** Opening PAGE EXTRACT block **
For all that has been said and written about the UK Capacity Market, industry views range widely as to its commercial impact.  What will the outcome of the 1st auction be?  How will the capacity price interact with the wholesale power price?  What are the implications for generation asset returns?  We consider these questions in this, the final article, in our three part series on the Capacity Market.

The 1st auction outcome

Understanding the capacity price & volume outcome in the first auction means taking a view on two key factors:

  1. The volume of incremental capacity that the system will require to meet the government’s 3 hour LOLE security standard (estimated by National Grid to be equivalent to a de-rated capacity margin of 3.8%)
  2. The source and cost of the marginal provider of this incremental capacity.

The government will provide a clearer view on the incremental capacity volume requirement (1.) when it publishes its capacity demand curve (scheduled for June).  In our view, there is a risk that political influence leans towards a more ambitious capacity target for the first auction given concerns over security of supply.  After all, the costs of providing capacity via the Capacity Market are less transparent than via the wholesale power market, and are smeared over a multiple forward year horizon.

Once there is more clarity around capacity demand, the key determinant of capacity price will be the cost of the marginal source of supply (2.).  In our view the capacity price in the first auction is more likely to be set by existing gas and coal assets rather than new build CCGT/OCGT.  This may either be via refurbishment of existing capacity to enhance/extend assets lives, or via existing assets recovering the ‘going forward’ costs required to remain open (as we set out here).  However it cannot be ruled out that the government really leans on the capacity lever, pulling the capacity price up to levels that support new build.

There are also still a number of unresolved issues around market design which could impact the auction outcome.  For example, the length and legal basis of capacity contracts, qualification for price setting ability and the amount and nature of capacity costs that can be bid in.

Impact on wholesale power price levels

In the current world with no Capacity Market, the absolute level of power prices is driven by the fuel & carbon costs of marginal generators (primarily CCGT).  This will not change with the Capacity Market, regardless of capacity pricing outcomes.

However the Capacity Market is set to have a pronounced negative impact on power price levels, relative to the current energy only market.  Adding an additional capacity revenue stream for generators has two important effects:

  1. It is likely to support higher levels of system capacity than in an energy only world
  2. It reduces the requirement for generators to recover fixed costs via wholesale power prices.

Both these factors are likely to put downward pressure on power prices.  In order to better understand the dynamics of capacity and energy market interaction, it is useful to use a supply curve framework as shown in Chart 1.

Chart 1: The UK supply stack, power prices and generator rents

Source: Timera Energy

The left hand diagram shows a short run marginal cost (SRMC) view of the UK supply stack (net of intermittent generation).  The CCGT portion of the supply curve (blue line) which typically sets marginal power prices is very flat, given there is around 30GW of CCGT competing to supply power at similar marginal cost levels.  That translates into a flat SRMC duration curve in the right hand chart (the grey line).

In a market which has a very tight capacity margin (e.g. the UK in 2016), wholesale power prices rise significantly above SRMC.  This yields a steeper price duration curve (the red line in the left hand chart), with generators earning rents above SRMC, particularly in periods of peak net system demand.   The principle mechanism that drives these higher rents is reduced competition between marginal generators in setting market price (given capacity tightness).  This means marginal generators have a greater ability to price power above marginal cost.
** Closing PAGE EXTRACT block **
**WHAT TO WORK ON**
• 1. Answer these questions from the UK Capacity Market article:
(a) What de-rated capacity margin does National Grid estimate the 3 hour LOLE security standard equals?
(b) In what month is the government scheduled to publish its capacity demand curve?
(c) About how much CCGT capacity competes to supply power at similar marginal cost levels?
• 2. In the UK Capacity Market article, swap "capacity demand curve" for "capacity requirement curve" and write out the passage that starts at the words "1. The volume" and ends after "forward year horizon.".
** Opening DATA block **
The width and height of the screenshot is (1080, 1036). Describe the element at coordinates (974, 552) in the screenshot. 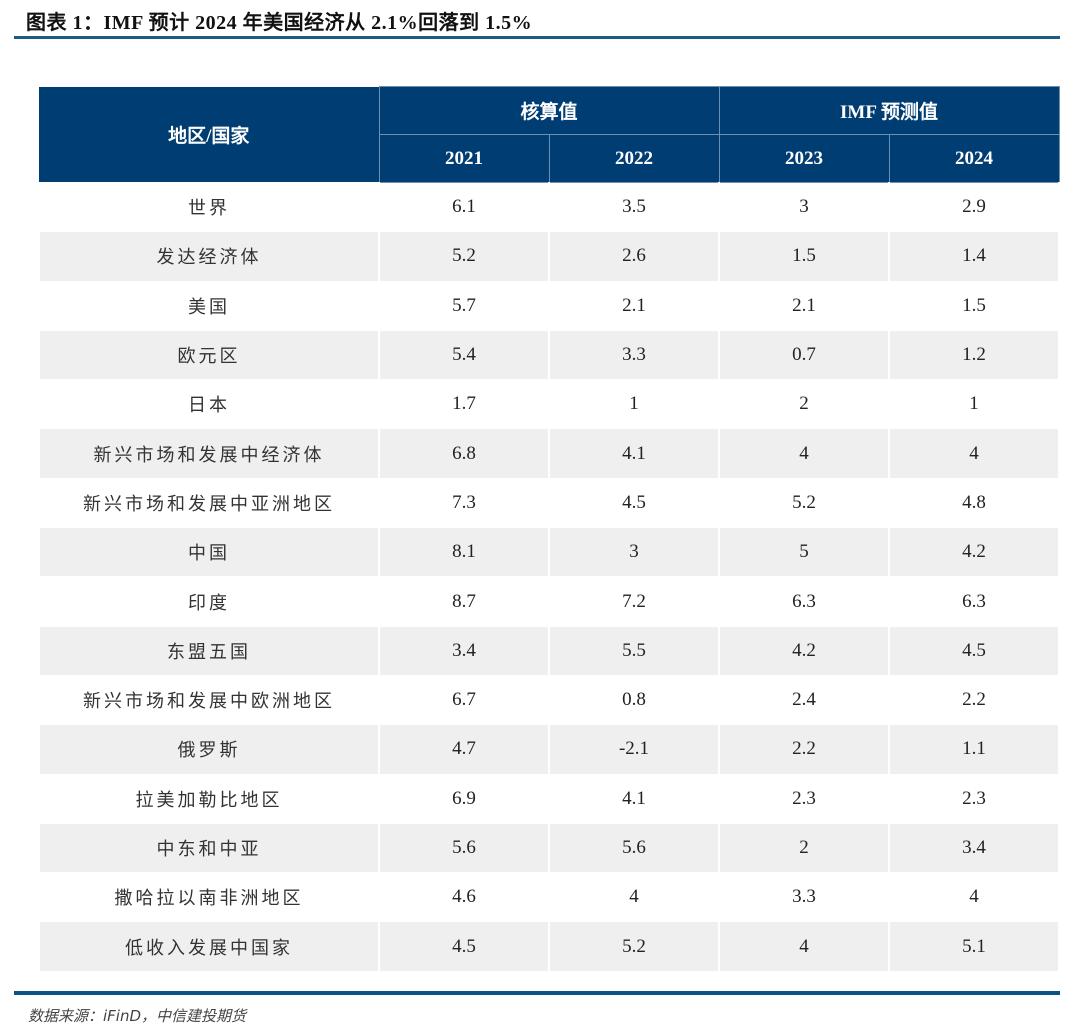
** Closing DATA block **
**RESPONSES IN ORDER**
• 1.
(a) 3.8%
(b) June
(c) Around 30GW

• 2.
1. The volume of incremental capacity that the system will require to meet the government’s 3 hour LOLE security standard (estimated by National Grid to be equivalent to a de-rated capacity margin of 3.8%)
  2. The source and cost of the marginal provider of this incremental capacity.

The government will provide a clearer view on the incremental capacity volume requirement (1.) when it publishes its capacity requirement curve (scheduled for June).  In our view, there is a risk that political influence leans towards a more ambitious capacity target for the first auction given concerns over security of supply.  After all, the costs of providing capacity via the Capacity Market are less transparent than via the wholesale power market, and are smeared over a multiple forward year horizon.